Three people are sitting on the ground behind a fire in the foreground.

A constant onslaught of perspiration. That's how I'd best describe our hitch up into the Cabinet Mountains. Starting work at 7 each morning, we were thrust from our dry, warm sleeping bags into the unrelenting drizzle and obscuring fog that turned the Kootenai Forest into dense rainforest. The thick underbrush became saturated with moisture and soaked us as we pushed our way through it to brush the trail and dig back the tread.

We were out there working with the Back Country Horsemen of Troy to get the old trail fit for pack horses to pack up supplies to an old wooden lookout tower at the top of the mountain. Their plan is to fix up the lookout and turn it into a backcountry rental as it had gone into disrepair since the Forest Service stopped manning it decades ago. We needed to widen and solidify the tread so that it could withstand the weight of a pack train laden with heavy construction supplies.

At the end of each work day, we trudged back to camp, soaked to the core and covered in mud, to scrounge around for the driest wood we could find and get a fire going. Huddling around and trying to get a miniature teepee of tinder built up around a piece of pitch, we all awaited the warmth of the fire with solemn reverence. We crowded over the fledgling flame to protect it from the rain and worked carefully to build it up into a steady burn, consistently adding ever larger logs until it was big enough to not require constant maintenance. For the rest of the evening, we tried to leech warmth from the fire and dry out our sopping pants, gloves, and socks as we cooked meals in a big metal pot on the fire.
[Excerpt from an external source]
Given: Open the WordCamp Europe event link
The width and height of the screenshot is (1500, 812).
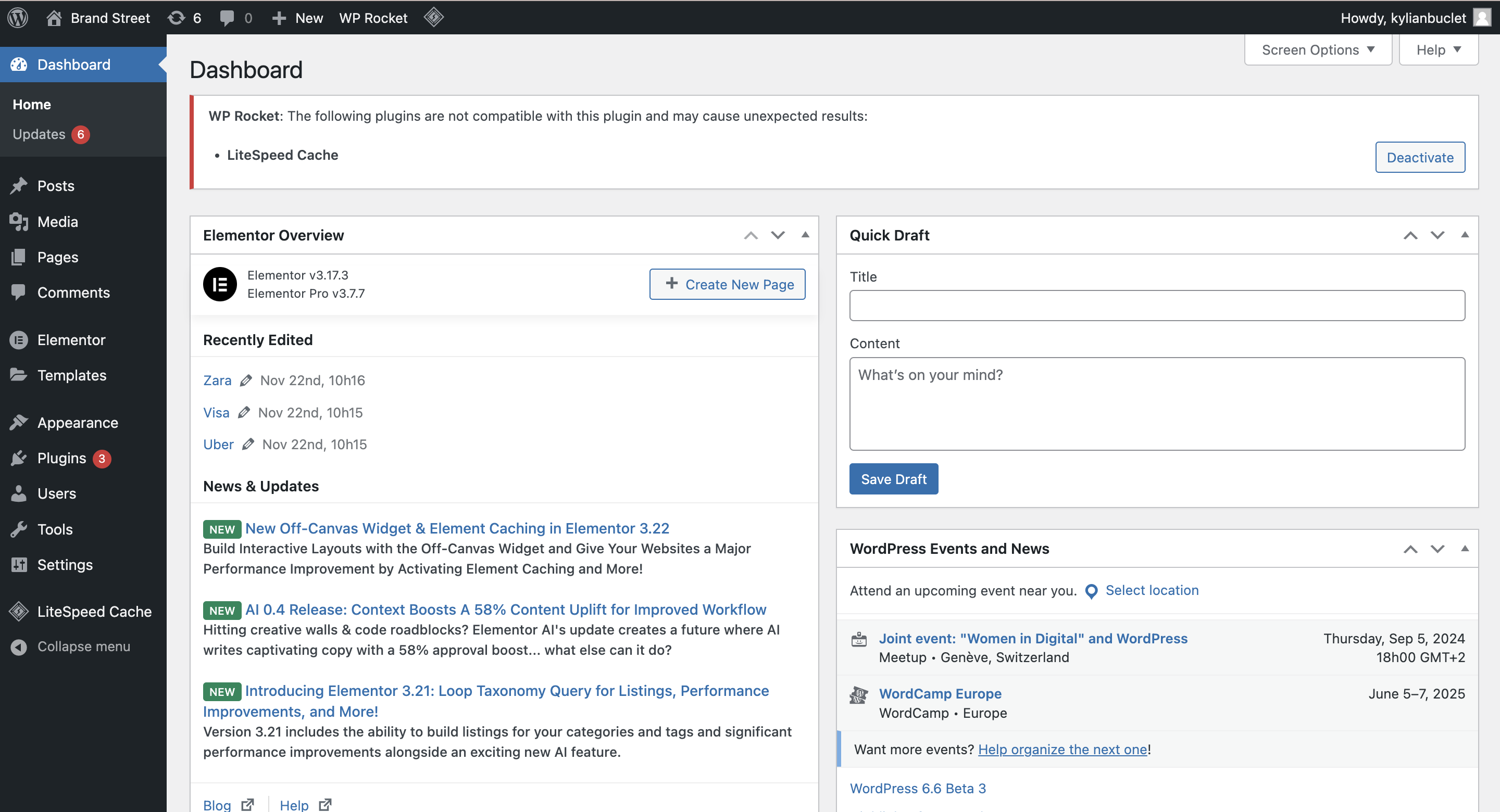Looking at the screenshot, I should 940,693.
With dinner complete and our clothes as dry as they could be in the ever-falling rain, we slowly allowed the flame to die down until the warm embers were all that remained. The dying fire signaled the time for sleep, though the Summer skies remained a light gray. We all turned to our tents, drained from a day's hard work but revitalized by our evening around the fire. I started to await the evening fire like a ritual, warming me and allowing me to decompress after the day and putting me in good spirits, ready for the dreary, yet beautiful, drizzle that was bound to come the next day.